### Provided text
((
Finance Minister Grant Robertson has signalled it’s unlikely the Government will provide “helicopter money” before the election.
Speaking on a Bloomberg webinar, Robertson said handing out universal cash payments was not in his “immediate plan”, although all options remained on the table.
The Opposition has repeatedly attacked the Government for setting $20 billion aside in the May Budget for yet-to-be-determined COVID-19-related spending, arguing it would spend this on pre-election bribes.
However, Robertson reiterated his plan wasn’t to drain this fund, but rather use it to maintain a “buffer” that could be used “as is needed and as is required”.
In question time in Parliament on Tuesday he told National’s Paul Goldsmith, $17.6 billion of the fund remained unallocated.
Altogether, the Government has allocated $62 billion towards the COVID-19 recovery - the equivalent of 20% of gross domestic product (GDP).
Robertson said Treasury estimated $26 billion of this would be spent by June 30. The wage subsidy will account for a large portion of this.
Pressed by Goldsmith on what rules - if any - he has put around spending the unallocated $17.6 billion pre-election, Robertson said, “It is designed to ensure that New Zealand can continue to respond to COVID-19 in the way that we have…”
Goldsmith then asked, “Does he believe higher taxes will be necessary?”
Robertson responded: “The way that New Zealand will get through this is to grow our economy sustainably. The long-term projections show that debt will reduce as we do that.”
))
### Data excerpts
((
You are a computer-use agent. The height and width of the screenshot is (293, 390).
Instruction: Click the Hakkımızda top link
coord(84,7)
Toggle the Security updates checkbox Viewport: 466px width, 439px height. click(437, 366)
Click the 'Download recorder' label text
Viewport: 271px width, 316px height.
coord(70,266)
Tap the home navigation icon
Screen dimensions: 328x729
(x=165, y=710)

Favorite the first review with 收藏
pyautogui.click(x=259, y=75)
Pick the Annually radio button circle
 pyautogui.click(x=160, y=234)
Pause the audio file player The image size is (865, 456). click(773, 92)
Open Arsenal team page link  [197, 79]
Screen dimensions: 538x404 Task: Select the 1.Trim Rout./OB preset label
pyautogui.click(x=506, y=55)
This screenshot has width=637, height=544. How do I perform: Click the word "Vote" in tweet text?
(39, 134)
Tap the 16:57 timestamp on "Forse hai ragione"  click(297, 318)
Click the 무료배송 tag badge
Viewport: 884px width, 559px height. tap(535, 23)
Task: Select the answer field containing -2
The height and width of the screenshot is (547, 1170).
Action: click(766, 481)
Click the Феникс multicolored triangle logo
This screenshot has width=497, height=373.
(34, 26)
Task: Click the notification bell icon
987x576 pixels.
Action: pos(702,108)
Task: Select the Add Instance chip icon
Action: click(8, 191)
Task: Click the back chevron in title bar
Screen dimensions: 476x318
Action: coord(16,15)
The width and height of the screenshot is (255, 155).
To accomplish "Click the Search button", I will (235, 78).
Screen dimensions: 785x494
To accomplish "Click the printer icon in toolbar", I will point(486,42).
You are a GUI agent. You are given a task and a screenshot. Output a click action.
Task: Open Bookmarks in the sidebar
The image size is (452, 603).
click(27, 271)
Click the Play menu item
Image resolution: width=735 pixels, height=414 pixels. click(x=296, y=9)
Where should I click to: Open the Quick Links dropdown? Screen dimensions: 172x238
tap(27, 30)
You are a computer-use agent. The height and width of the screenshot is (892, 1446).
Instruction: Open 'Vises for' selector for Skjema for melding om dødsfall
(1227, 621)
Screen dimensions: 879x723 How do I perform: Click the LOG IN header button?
))
### Exercise instructions
[1] Swap "fund" for "reserve" in the article on Grant Robertson's COVID-19 spending, and write out everything from "Speaking on a" down to "domestic product (GDP).".
[2] Write the next part of the article on Grant Robertson's COVID-19 spending, picking up after its final sentence.
The entries are separate from the article on Grant Robertson's COVID-19 spending.

### Your responses
[1]
Speaking on a Bloomberg webinar, Robertson said handing out universal cash payments was not in his “immediate plan”, although all options remained on the table.
The Opposition has repeatedly attacked the Government for setting $20 billion aside in the May Budget for yet-to-be-determined COVID-19-related spending, arguing it would spend this on pre-election bribes.
However, Robertson reiterated his plan wasn’t to drain this reserve, but rather use it to maintain a “buffer” that could be used “as is needed and as is required”.
In question time in Parliament on Tuesday he told National’s Paul Goldsmith, $17.6 billion of the reserve remained unallocated.
Altogether, the Government has allocated $62 billion towards the COVID-19 recovery - the equivalent of 20% of gross domestic product (GDP).

[2]
Asked by Goldsmith whether he could rule out income tax increases, Robertson didn’t provide an explicit answer, but said each party would take its own tax policy to the election.
Prime Minister Jacinda Ardern on Monday said Labour’s tax policy would look different to the wealth tax put forward by the Greens.
Robertson also repeated a line he’s used in the past, that his focus is on putting money in people’s pockets, not taking it out.
Treasury secretary and chief executive, Caralee McLiesh, in May said the Government had not asked it to model how tax hikes could help cover the cost of the COVID-19 response.
She did however say Treasury was looking at additional ways the Government could stimulate the economy, including through helicopter money.
And while the Reserve Bank on June 26 said the Government’s Budget spending plans were “slightly larger” than it expected, it reiterated: “The main support for the economy in this environment is appropriately being provided through increased fiscal spending. However, monetary policy will continue to provide significant support.”